Interview with Robert Jacobsen

Curator of Asian Art

1. One of the things that stands out in this work is the unusual point of view.

Boy Leading an Ox Down the Farm Path
(1) An expansive view is crammed into this small painting.

Yes. This small fan painting gives us a remarkably expansive view of the universe.(1) When we analyze it we see that the artist—and he would have had to do this from his mind's eye—has looked down on his landscape, in a way, as if he were almost elevated. We call this aerial perspective.

2. What were the advantages of aerial perspective?

It's a device by which they could cram a great deal of imagined space and of course detail and interest into their small composition.

3. What is happening in the scene?

This is really a painting of harmonious coexistence of humankind and animal-kind in nature.

The farmer and his ox
(2) The farmer and his ox—or possibly a water buffalo.

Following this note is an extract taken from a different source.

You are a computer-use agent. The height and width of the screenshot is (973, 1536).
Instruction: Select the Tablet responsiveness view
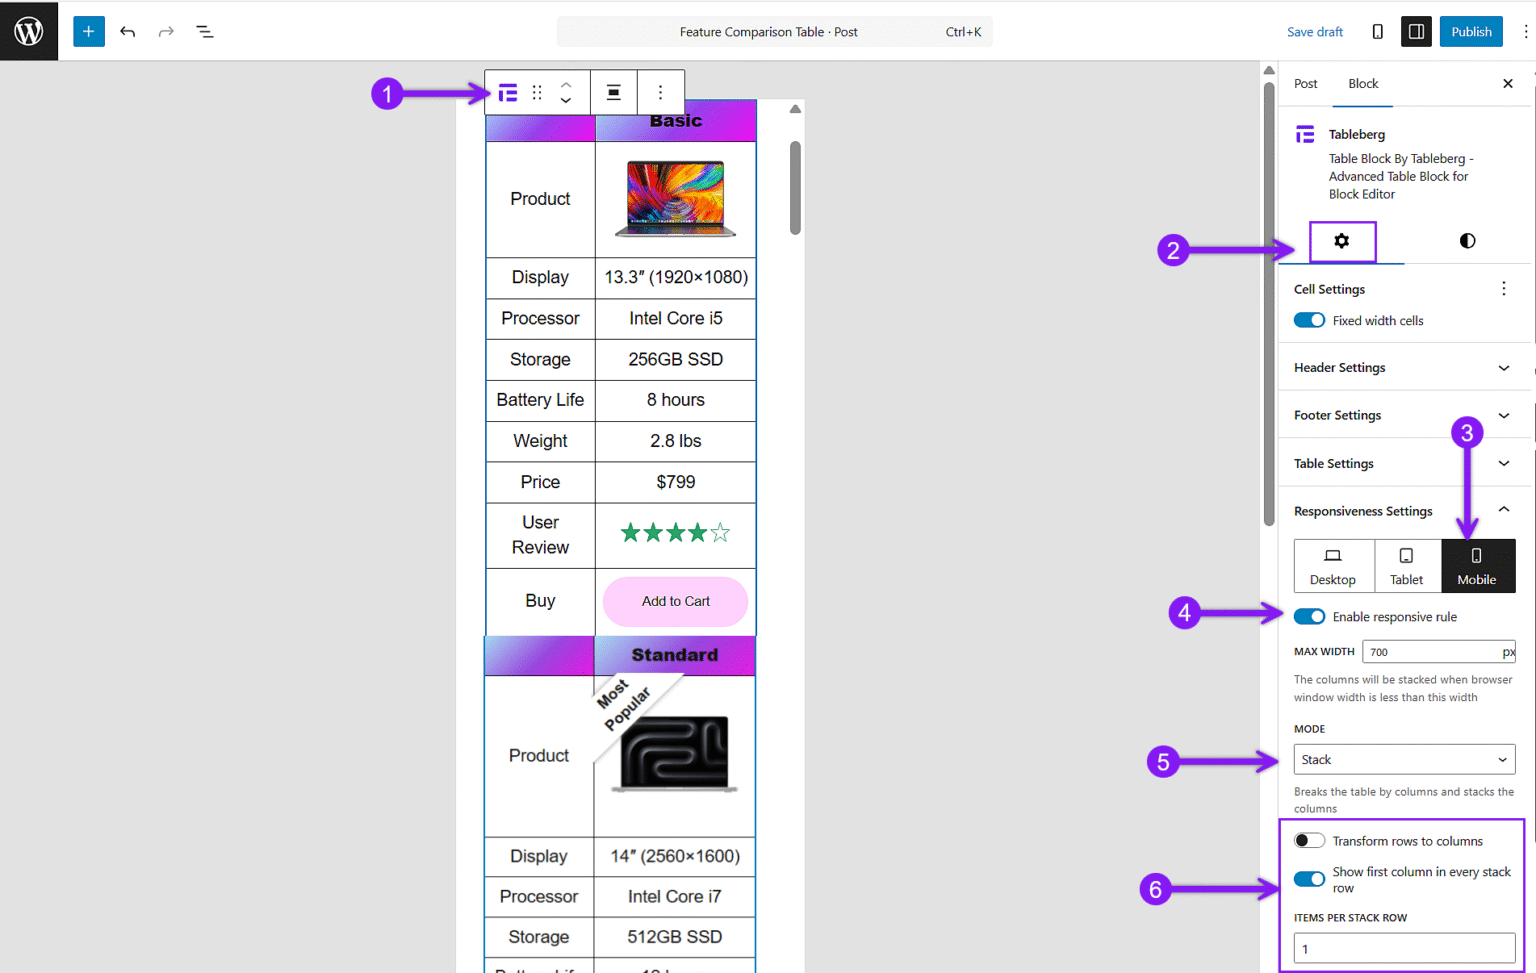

One topic or subtopic would be the farmer leading his oxen or buffalo—water buffalo—along the elevated dikes of his rice fields.(2) A river course runs right through the middle of the painting. On the far bank, trees lean over the shoreline. There's a little path here that leads you up to some roofs that are nestled back in the foliage, suggesting perhaps a farmhouse—maybe even a temple. In the upper part of the painting we have distant mountains, summarily brushed in. Our eye is left to imagine perhaps a bank of clouds, separating those distant mountains from the foreground.

4. How does this reflect the values of the time?

There is a remarkably large universe crammed into this little fan painting, it seems to me. That really is about the rhythms of nature and how the farmer is part of that rhythm. Both the Buddhists and Taoists would say that we, as humans, are not meant to fully understand nature, but to do our best to live harmoniously with these forces of nature—the weather patterns, the great rocks of the mountains, and the water that is essential to life here.